Exercise description: Convert the records from the line with "Screen dimensions: 1300x400" through the end of the records into a two-column CSV headed text and answer, with one row per record, each field in double quotes and line breaks replaced by spaces. Omit the pictures.
## BEGIN
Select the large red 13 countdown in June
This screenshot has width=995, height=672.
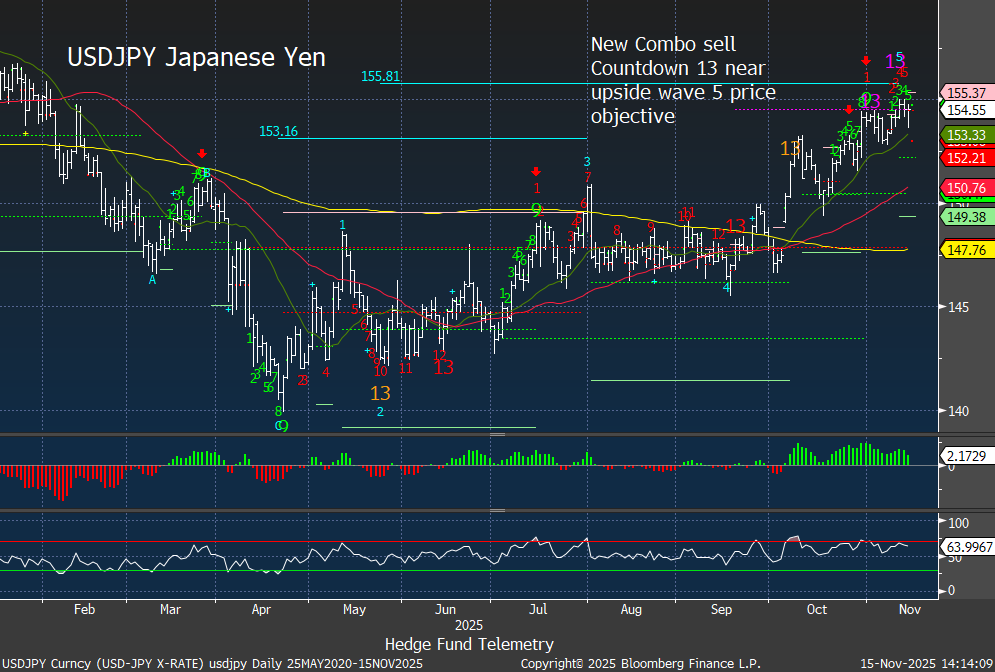(x=444, y=367)
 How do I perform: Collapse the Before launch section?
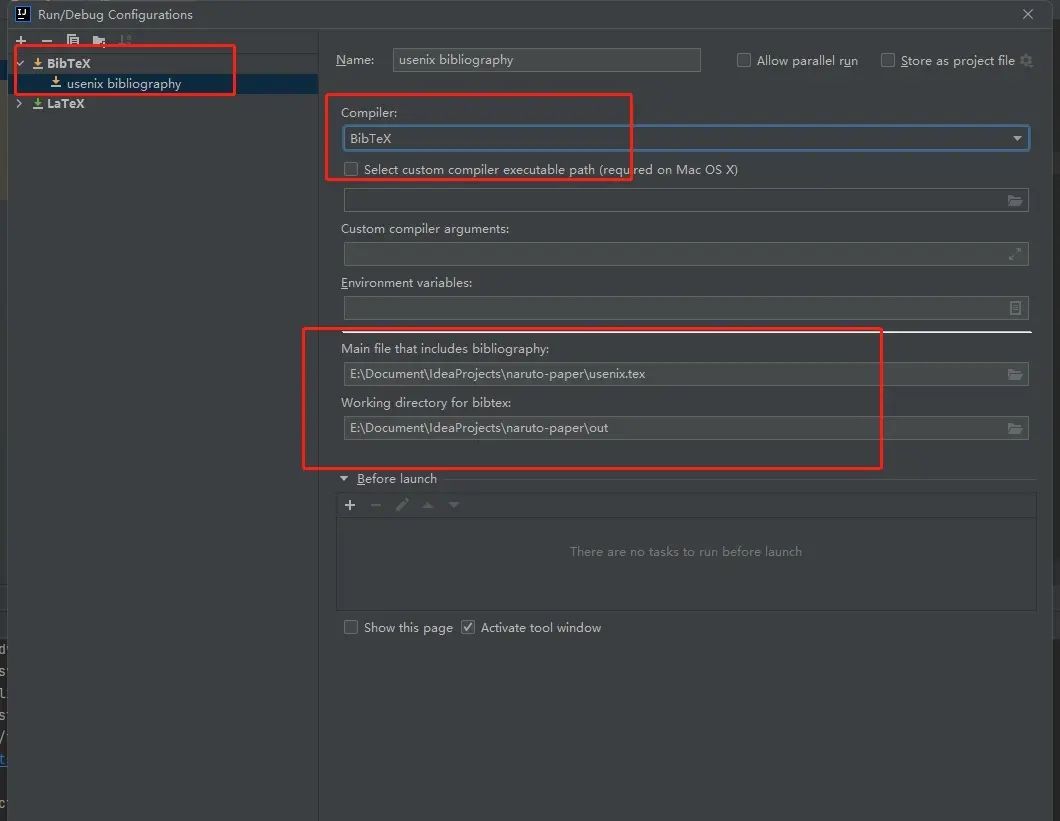(344, 478)
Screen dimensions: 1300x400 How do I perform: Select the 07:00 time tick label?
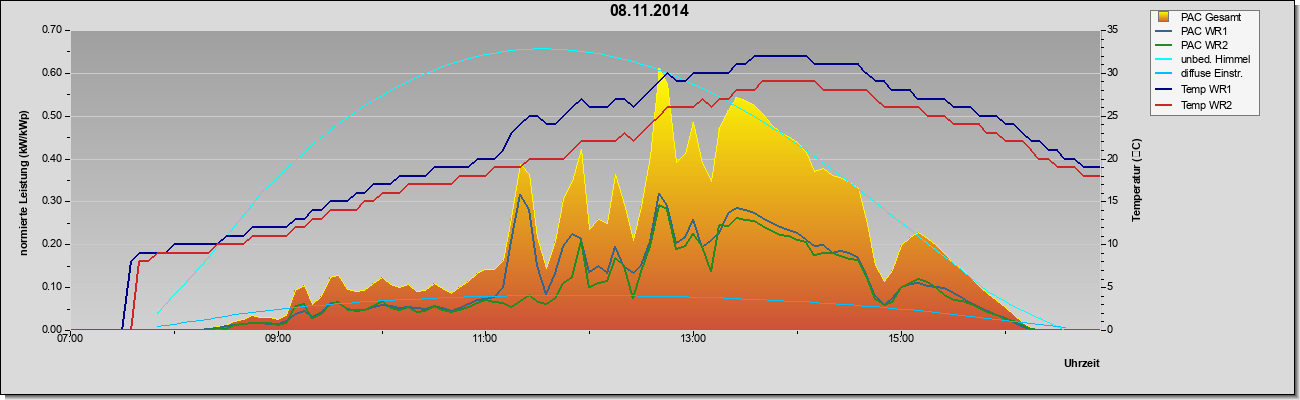click(x=70, y=340)
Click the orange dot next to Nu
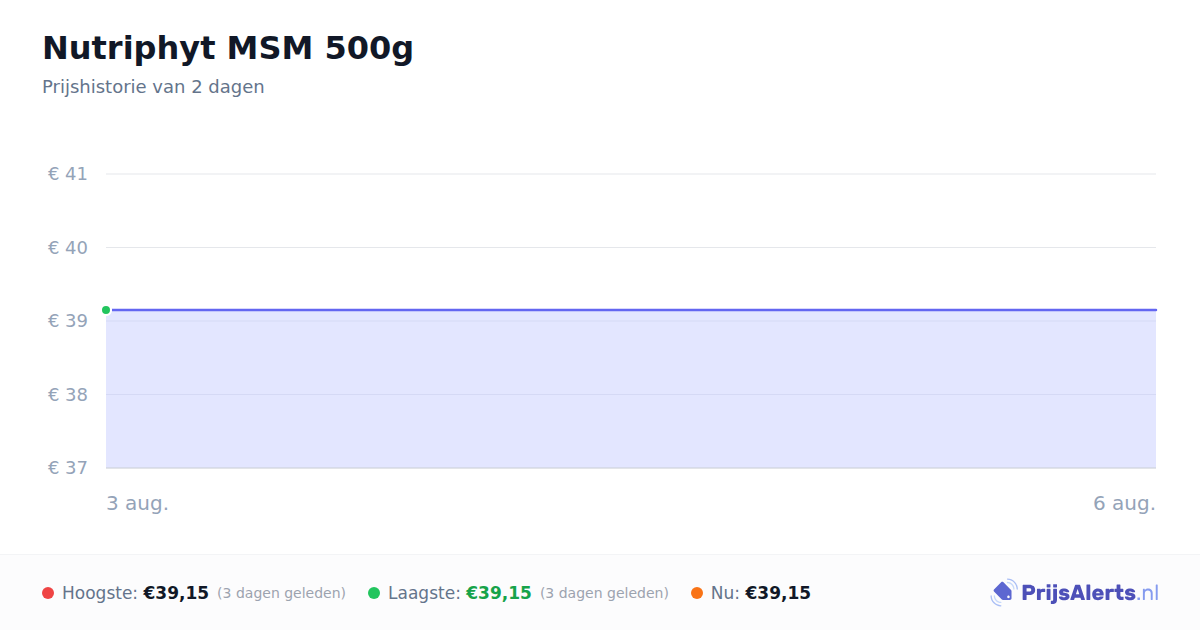 point(697,593)
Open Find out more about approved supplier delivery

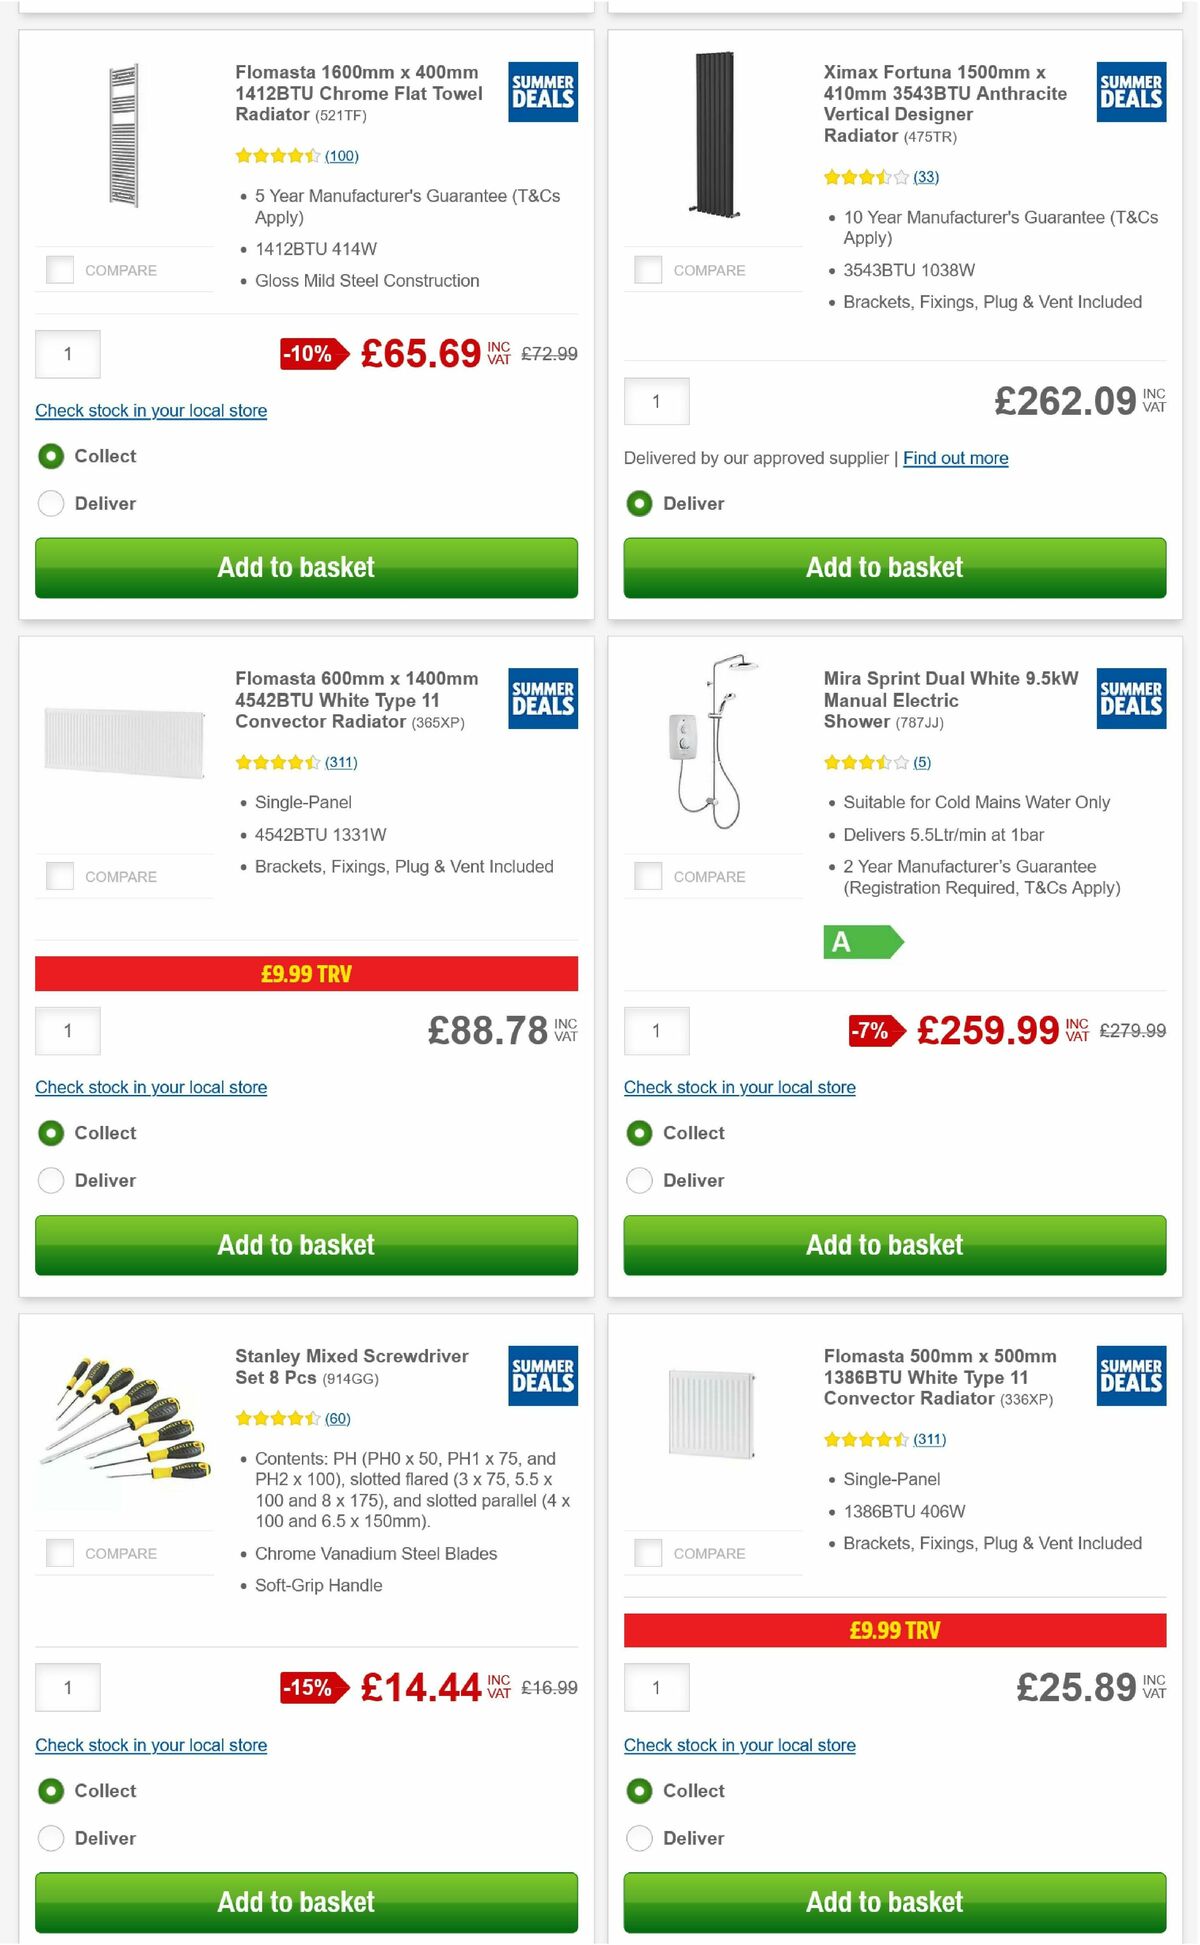(x=955, y=458)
## END
Exercise result:
text,answer
"Screen dimensions: 1300x400 How do I perform: Select the 07:00 time tick label?","click(x=70, y=340)"
"Click the orange dot next to Nu","point(697,593)"
"Open Find out more about approved supplier delivery","(x=955, y=458)"